**EXTRACT TO READ:**
— begin —

You know who you are. If it's any comfort, up until recently I knew who I was too. We've had tonnes of ideas for great novels over the years. Stories we got really excited about, writing or typing at breakneck speed as the inspiration poured out of us and onto the page. We could see it all clearly in our heads; the characters were fresh and three-dimensional, the setting was original and vivid and the plot... oh, the plot even kept us - the lucky pup writing it! - hanging in sweet, sweet suspense. Until - ooh, rough guess here, but - usually about a third-to-halfway through our wonderful, sparkly new novel.
And then, somehow, it all goes a bit pear-shaped. The enthusiasm begins to feel a bit more forced every time we sit down to work on it. The doubts start to creep in; does that plot twist really make sense, or is it just ridiculous? Is this character really likeable, or is she a pain in the arse? (And since she's a bit based on me, would that mean I'm a pain in the arse as well?) With every day that passes, we start to feel less like we're crafting a story and more like we're trying to shore up a building that's destined to collapse from just one wrong smack of our hammer. In the stress of trying to decide if carrying on with it will only increase our chances of breaking it, new ideas start to sprout in our minds - little seeds of characters, settings and plot points for a brand new story... The excitement builds again, the cogs begin whirring - and, like children, we shove the old and worn-out toy to the back of the drawer, so that we can explore the intriguing possibilities of the new one.
It doesn't matter, we tell ourselves; we haven't given up on the old story completely - we've just put it aside for a bit while we work on this new one, which has much more promise. We'll come back to it again someday. Except 'someday' never comes. And the 'new' story that siren-sang us away from the first one goes the same way as its predecessor a few months later - out-charmed by an even newer, even better story. And so it goes on - until that little Work-in-Progress file starts to look more like the Story Graveyard, where novel ideas go to die...
Ring any bells? Of course it does - because this is the thing that happens to so many writers so much of the time, but nobody ever talks about it. Well, certainly not the writers that are finishing books and getting them published, anyway. But here's the secret; that's not because they've never done it. No writer on the planet has ever finished every single novel they've ever started - no, not even writing superhuman Stephen King (and if he claims otherwise I'm afraid I shall not only refuse to believe him but demand some form of proof.) Every writer ever has abandoned at least one novel at some point in their writing lives. Even the most famous and and successful ones. Some of them still do it, even today.
That's all very reassuring of course, but how does knowing this help those who've yet to complete even their first novel? Well, if my own experience is anything to go by, the stage of Never Finishing Any Novel You Start Writing is exactly that; a stage in your writing journey. A metaphorical puberty, if you like. I'm still going through it myself; last year, for the first time in my life, I completed a first draft of my current novel. I'm currently knee-deep in draft two, so I haven't made the full transition from girl-to-woman yet; if we're gonna use the puberty metaphor I may have finally got the bra, but it's still only a training one.

— end —

**DATA SEGMENT:**
— begin —

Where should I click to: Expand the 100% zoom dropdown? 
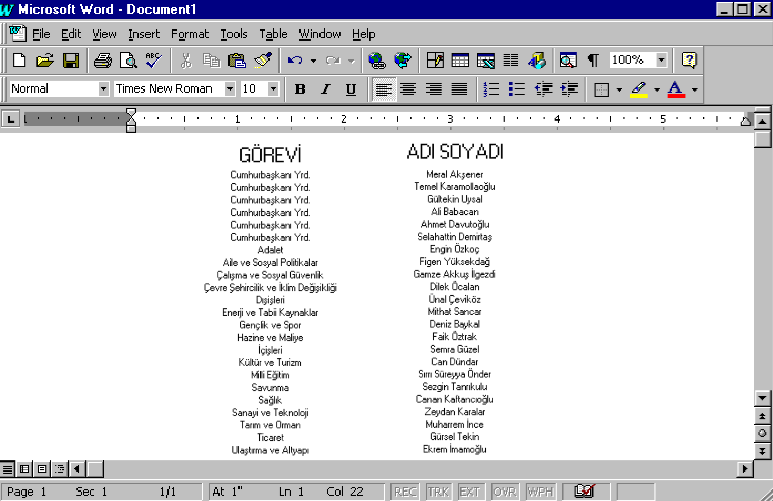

— end —

**WRITTEN EXERCISE 1:** Please explain, in one to three sentences, why the writer of the passage on abandoned novels says the full transition hasn't been made yet.
**WRITTEN EXERCISE 2:** In the passage on abandoned novels, what did the writer complete last year for the first time?
**WRITTEN EXERCISE 3:** Echo the passage on abandoned novels from "That's all very" to "a training one.".
The data has no connection to the passage on abandoned novels.

**OUTPUT 1:** Last year the writer finished a first draft of a novel for the first time, but is now only partway through the second draft. The novel isn't complete, so the writer is still going through the stage of never finishing.

**OUTPUT 2:** A first draft of the writer's current novel.

**OUTPUT 3:**
That's all very reassuring of course, but how does knowing this help those who've yet to complete even their first novel? Well, if my own experience is anything to go by, the stage of Never Finishing Any Novel You Start Writing is exactly that; a stage in your writing journey. A metaphorical puberty, if you like. I'm still going through it myself; last year, for the first time in my life, I completed a first draft of my current novel. I'm currently knee-deep in draft two, so I haven't made the full transition from girl-to-woman yet; if we're gonna use the puberty metaphor I may have finally got the bra, but it's still only a training one.